表4 各工況匯水區各排放口出流總量(入湖雨水量)m3
圖3可更清晰地看出各模擬工況下排放口入湖流量曲線與降雨曲線的響應關系。圖3a-圖3d為根據A市暴雨強度公式生成的芝加哥雨型模擬結果,降雨強度峰值大、峰值持續時間短,得到的徑流模擬結果也具備相似特征。狗形湖的調蓄面積9.05 hm2,調蓄水位0.75 m,調蓄容積為6.8萬m3,采用調蓄容積計算法,得工況①~④的泵站設計流量分別為5.48、8.6、14.23、16.92 m3/s。圖3e和圖3f為查詢《安徽省長短歷時年最大暴雨統計參數等值線圖》及《1974安徽省水文手冊》得到的雨型模擬結果,降雨強度峰值持續1 h,小時降雨量占總降雨量的35%,入湖總流量峰值也較為集中,徑流模擬結果演算的排澇泵站設計流量分別為16.32、23.92 m3/s。
在50 a重現期、降雨歷時24 h的條件下,工況④和⑥的降雨總量接近(相差4%),但是工況⑥的泵站設計流量演算值比工況④高了7 m3/s,約為工況④的141%。分析發現:結合暴雨強度公式生成的工況④雖然具備較大的峰值流量,但其峰值持續時間極短,短時間內并不會產生較大的徑流量,此外,調蓄容積計算法以小時為時間間隔,可能會掩蓋入流的峰值特征,導致計算的泵站設計流量偏小;工況⑥結合了歷年的暴雨事件特性,其降雨歷時、時程分布更具代表性,也更符合實際降雨情境。因此,由徑流模型法來計算城市排澇泵站設計流量時,采用暴雨強度公式生成的芝加哥雨型是不合適的,其與實際降雨情境可能是相悖的,保險起見,應當采用由歷年水文資料確定的水利長歷時降雨模式作為依據。

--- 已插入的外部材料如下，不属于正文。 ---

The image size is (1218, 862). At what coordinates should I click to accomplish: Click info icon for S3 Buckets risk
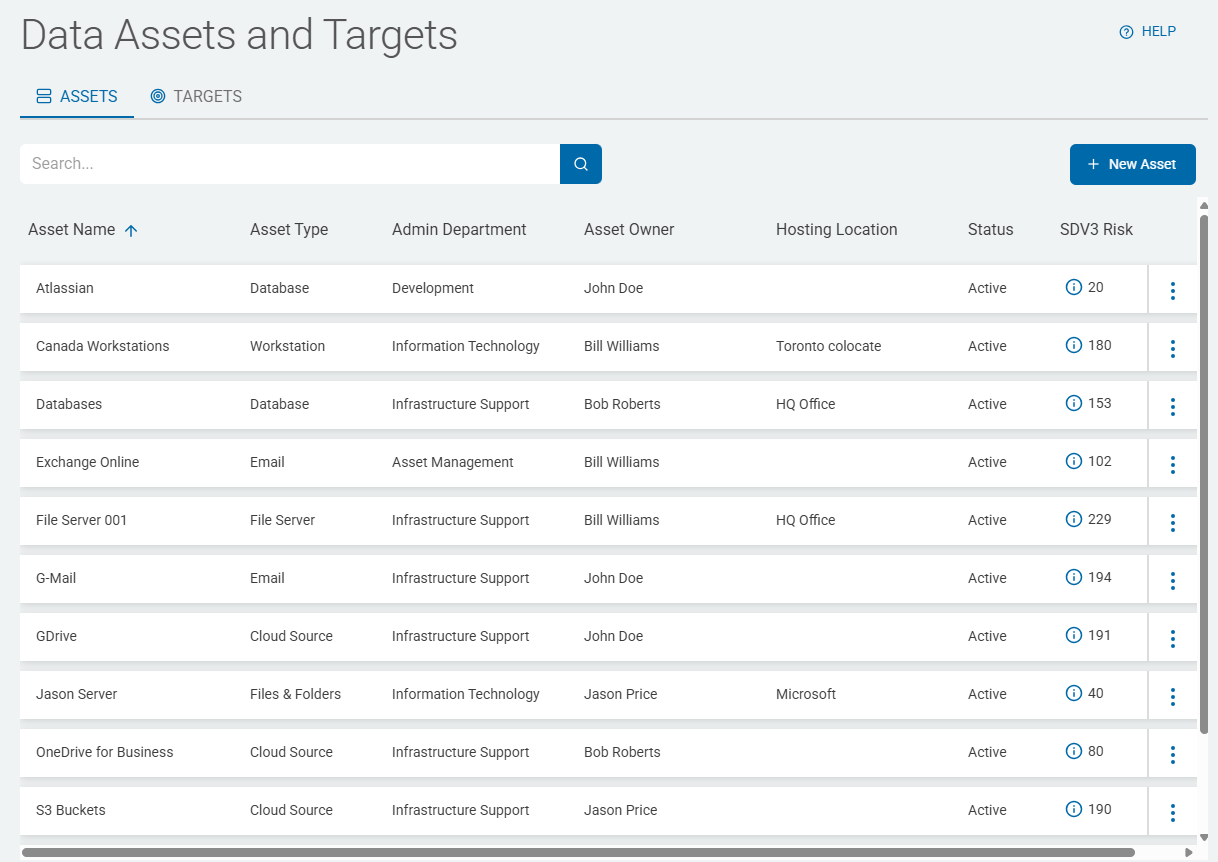pyautogui.click(x=1074, y=810)
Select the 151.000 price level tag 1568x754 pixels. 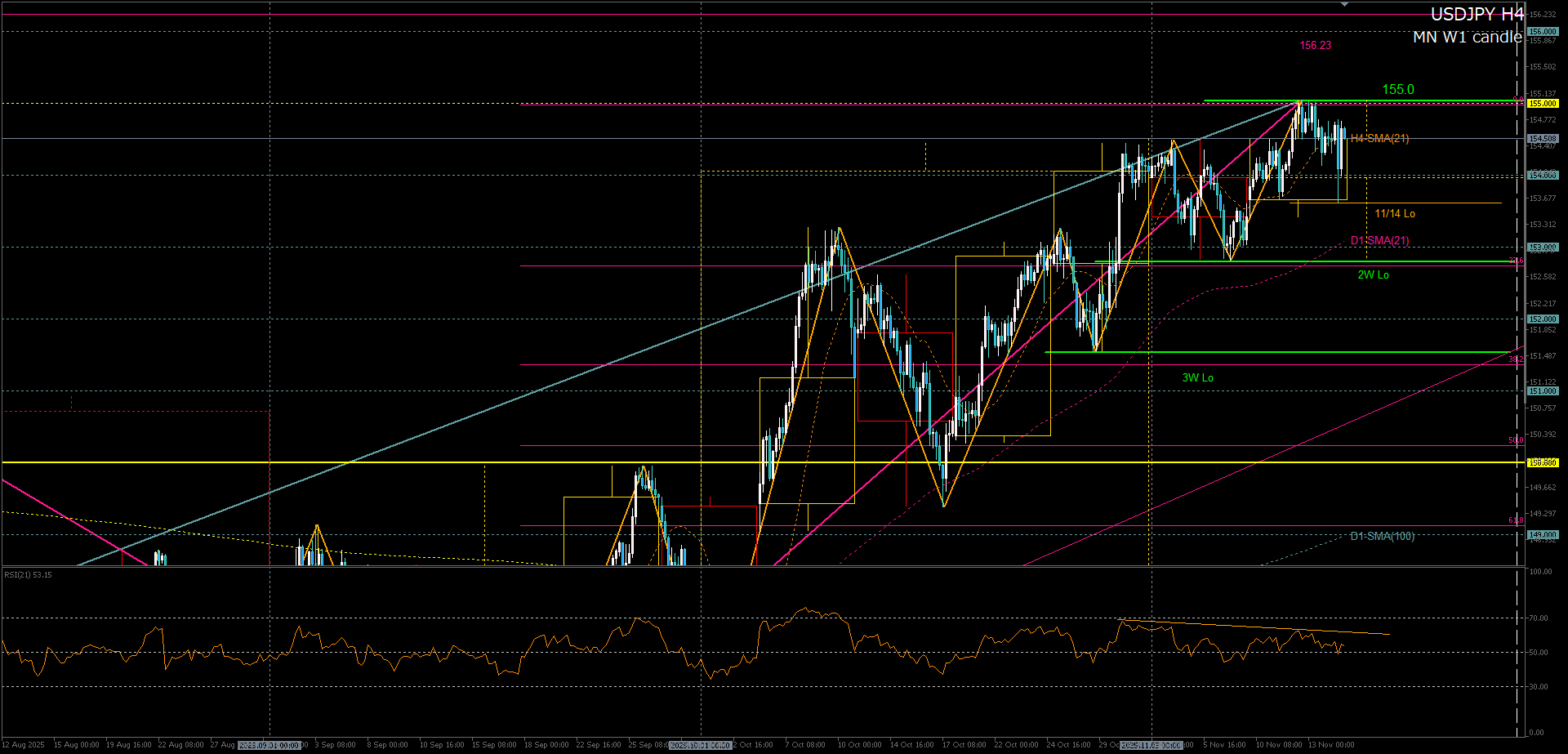pos(1543,391)
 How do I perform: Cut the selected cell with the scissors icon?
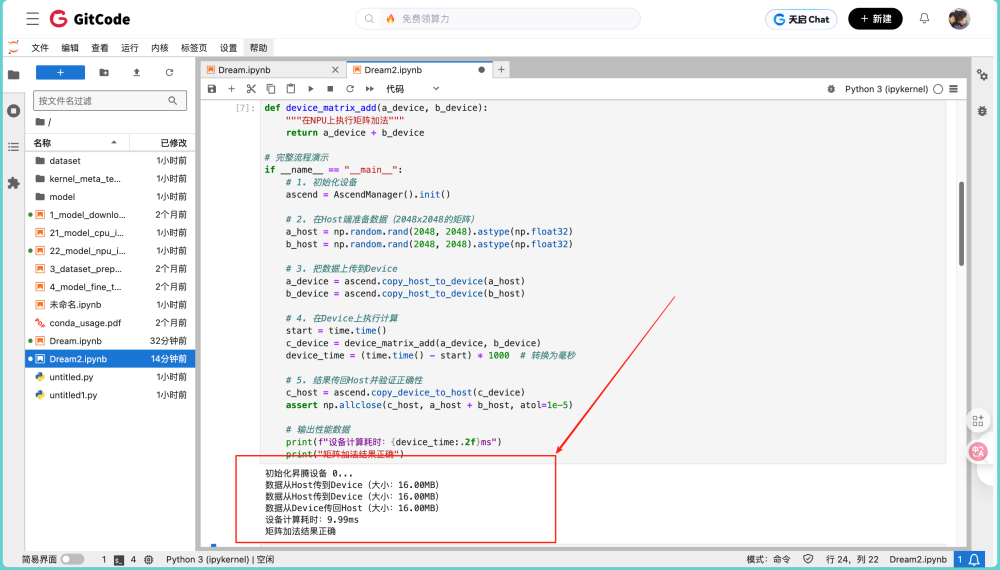(251, 89)
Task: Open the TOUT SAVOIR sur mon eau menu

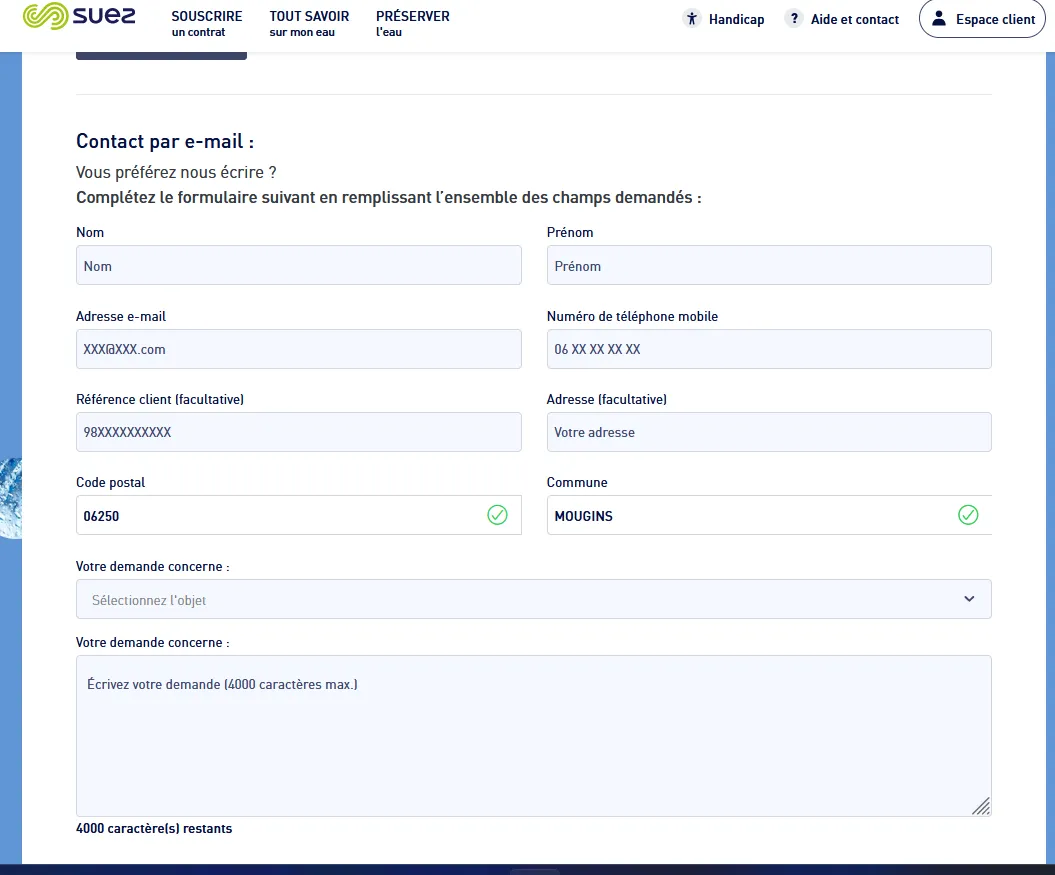Action: point(309,23)
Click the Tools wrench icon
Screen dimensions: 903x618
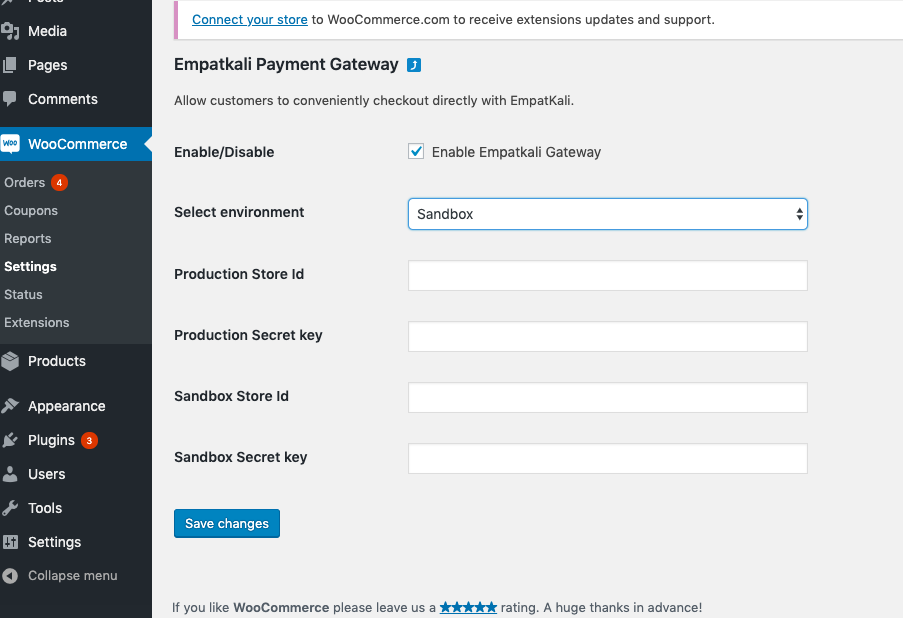point(10,508)
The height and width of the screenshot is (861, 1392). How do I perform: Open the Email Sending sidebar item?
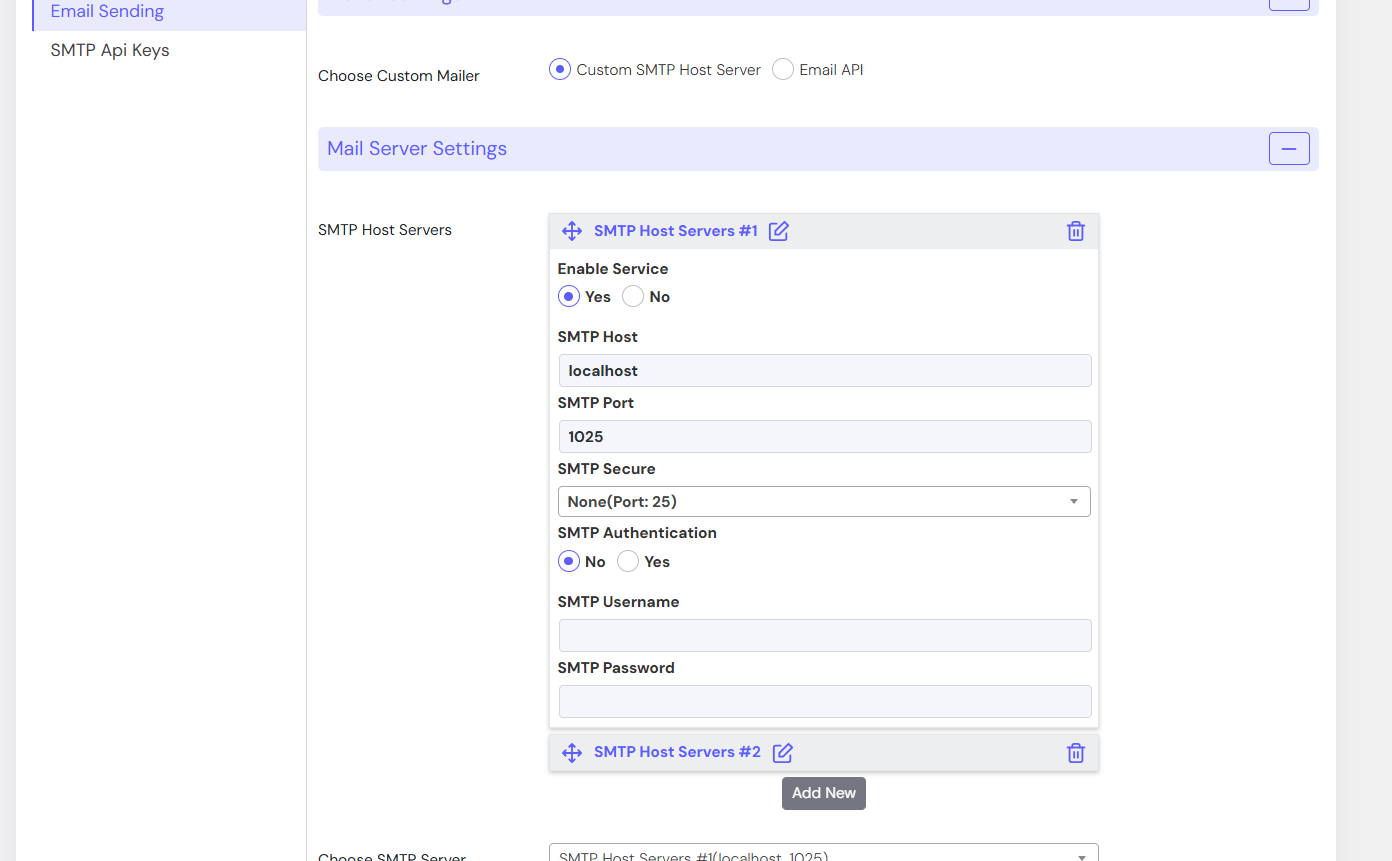coord(107,12)
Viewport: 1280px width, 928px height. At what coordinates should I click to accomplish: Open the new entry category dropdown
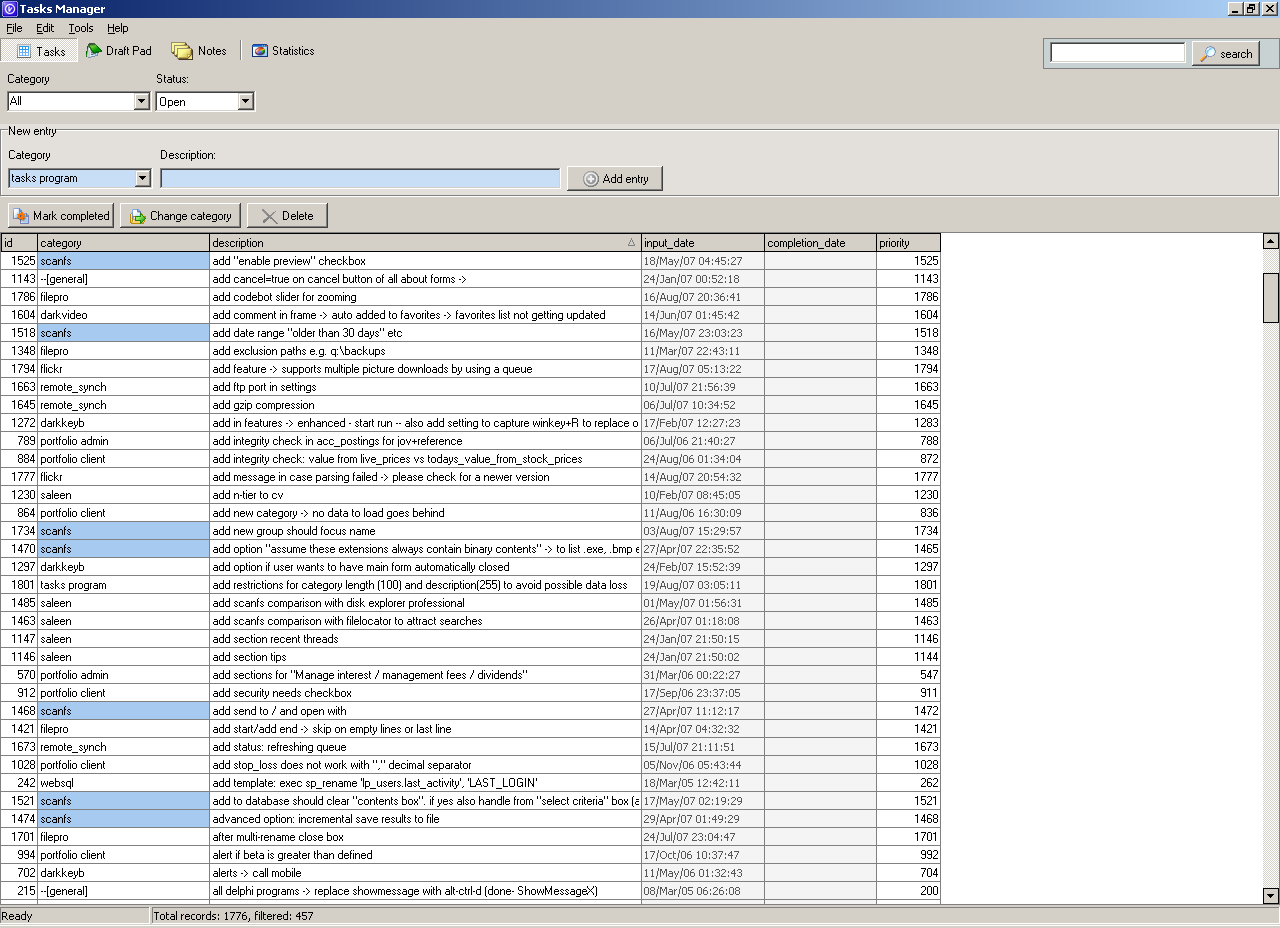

圖3g和圖3h為A市兩場實測暴雨的模擬結果,演算的泵站設計流量分別為11.2、8.33 m3/s,比設計降雨模擬工況小很多。分析發現,雖然兩場降雨的24 h雨量都達到了270 mm,與設計模擬降雨總量300 mm只相差10%左右,但其時程分布是多峰的、降雨是分散的,計算時起實際作用的只有峰值最大一段時間降雨,2013年的實測降雨最大峰值較1999年高,因此得出的泵站設計流量也高。這表明,以實際降雨作為泵站設計流量計算依據是不恰當的,需要綜合考慮、評估降雨事件的代表性,不然可能導致計算的泵站設計流量偏低,排澇風險較大。

圖3 各工況排放口入湖流量時程線


以《A市城市排水(雨水)防澇綜合規劃(2013—2030)》中設計的20 a一遇和50 a一遇24 h凈雨過程作為區域的澇水過程線,進行狗形湖調蓄容積演算,降雨產流總量分別為381 996、488 786 m3,與工況⑤和工況⑥模擬結果接近,相差分別為5%、7%;設計流量分別為24.17、37.72 m3/s,相較工況⑤和工況⑥分別增加了48%、58%。分析原因:
1)以凈雨過程直接作為區域澇水過程演算,未考慮雨水的匯流過程及地面的滯留效應,使得來水峰值過大,泵站排澇壓力過高;
2)在進行區域降雨-徑流SWMM演算時,20、50 a重現期下,出現較多內澇積水點,部分管段處于超負荷狀態,地面雨水轉輸不及時,約束了狗形湖的來水流量過程線,進而使得演算的泵站設計流量稍小。
通過對A市各種規劃文件的梳理發現,區域的雨水管渠設計重現期普遍為1~3 a,市中心城區為2~3 a,只有部分重要地區為3~5 a,而區域的排澇標準要求是50 a一遇;若不提高區域排水管渠的設計重現期,單純的提高排澇泵站的設計重現期是比較低效的;而且,若現狀雨水管渠設計重現期偏低,以現狀雨水管渠構建徑流模型,以模型結果作為排澇泵站設計流量演算依據,也會導致低估排澇泵站設計流量,為日后管網改建、擴建后泵站埋下排澇能力不足的隱患。
1)由徑流模型法演算城市排澇泵站設計流量時,采用暴雨強度公式生成的芝加哥雨型是不合適的,應當采用由歷年水文資料確定的水利長歷時降雨模式。
2)由實測單一降雨事件作為泵站設計流量計算依據時需謹慎,應綜合分析、評估降雨事件的代表性。
3)區域雨水管渠設計重現期較低時,會約束徑流模型模擬徑流過程,進而導致泵站設計流量演算結果偏小,達不到區域防澇規劃要求的泵站設計重現期要求,為日后管網改建、擴建后泵站埋下排澇能力不足的隱患。